📝 AITA for comparing my [22F] friend [23F] to a gatekeeper because she didn’t want to share her plans? I felt betrayed. And she didn’t apologize.

By lilactreefairy • Score: 0 • April 18, 2025 3:00 PM


Background: She (I’ll call her Susan) told me she often feels like she can’t talk without getting interrupted or ignored and that I cut her off when she’s talking and start talking to someone else. I know I talk a lot but I do let her talk though. She says when she doesn’t want to join a group call and says she’s awkward, I say “just get on the call” or “you’re making excuses”. She said I don’t respect her boundaries. And when she does come on the calls and I ask her what she’s up to or what she’s been doing, she says she has nothing going on in her life and I say I don’t trust her or believe her. She says she feels pressured. I’m just trying to open her up and trust people more. Susan does help me with assignments though. She’ll ask me questions and I ask her to share her work usually before I start mines cause she does start them early. And she does share them we usually have a Google meet to talk about it. And sometimes I’ll tell her to send me her whole assignment and she does. And then I would show her my work after I’m done. So we trust eachother in that sense.

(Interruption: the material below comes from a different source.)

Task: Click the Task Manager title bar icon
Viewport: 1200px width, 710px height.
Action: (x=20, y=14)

Now the confrontation: I saw on Susan’s LinkedIn that she had physiotherapy volunteer experience and since we both were in the same program we would ask each other if were doing anything but Susan wouldn’t say she just says she’s not doing anything. I brought her in a group call with this other friend of ours (were a trio) and I told Susan about this and asked her why she lied and that she should have just said that she didn’t want to say what she was doing in the moment. Then I said “I don’t want to call you a gatekeeper but this reminds me of a girl that was gatekeeping her answers on an assignment and also grad school programs”. And she said she understands but that she just didn’t want evil eye and that in the past she knew people that she couldn’t trust and were jealous. And that she didn’t want to curse it by saying it out loud. And I said “I understand but I’m not jealous we have known each other for 2-3 years we should trust each other. I think we’re close at least from my side” and she said she knew friends for longer and still they weren’t trustworthy. And I replied with “what kind of friends did you have?” And then Susan said that her mom tells her not to tell people until it’s done and I said “I don’t want to put you on the spot again but you finished the experience long ago” and then she said she understands but was worried.

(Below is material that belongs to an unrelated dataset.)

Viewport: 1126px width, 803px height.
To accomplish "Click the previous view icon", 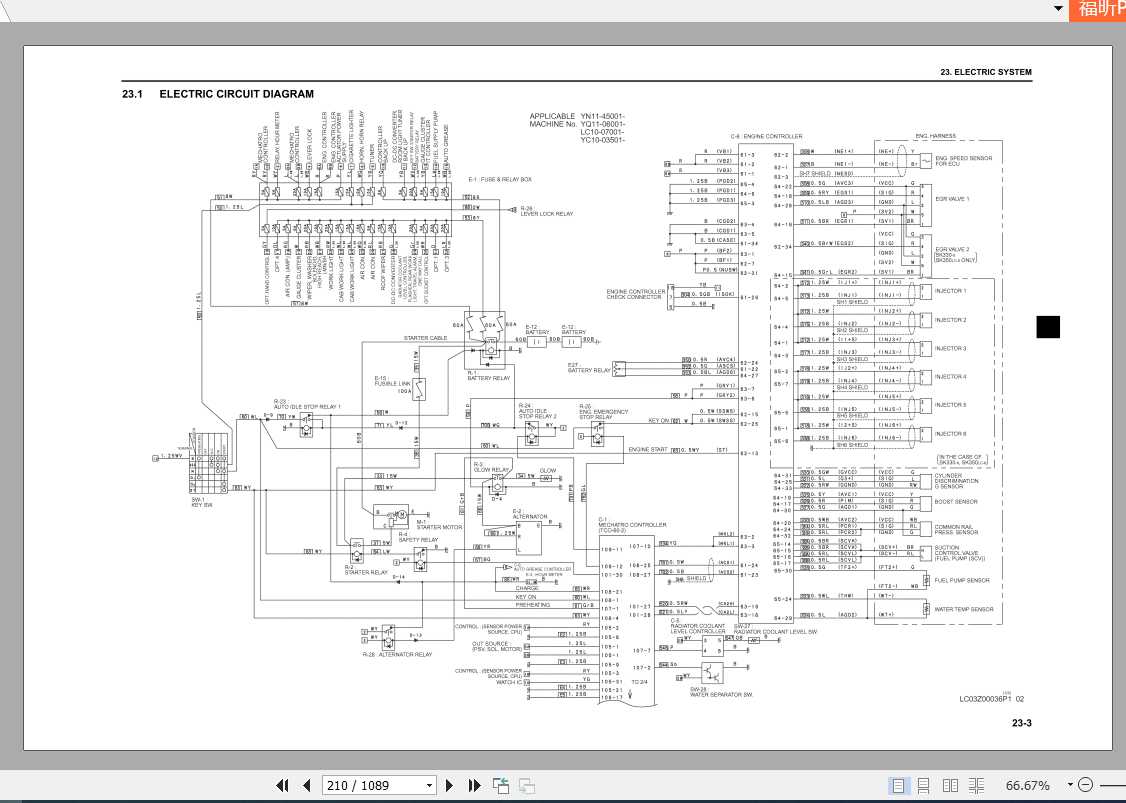I will tap(501, 786).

After the confrontation we met up at the university fair and I was more interested in physiotherapy now. Susan heard me say to an advisor that I had tutoring experience and Susan said “you didn’t tell me” and I said “it was on my LinkedIn” I think she was trying to say I did the same thing by not telling her but the tutoring is no big deal and I was tutoring just one kid and it wasn’t even related to our program. Then when I asked her about how she will get references for grad school she said she doesn’t think the clinic she volunteered at will help because she doesn’t work their anymore and that they don’t speak English well and I said “yeah I was wondering about that too maybe it’s easier to get a position if they don’t know english that much but it still is something” and that’s when she said “the physiotherapists know English it’s just the other staff”. Was I wrong for all this? I just felt betrayed that she didn’t want to share something with me. I told her I’m proud of her after the confrontation during the call. I just want her to be more open and to trust me. She seems more distant now. AITA?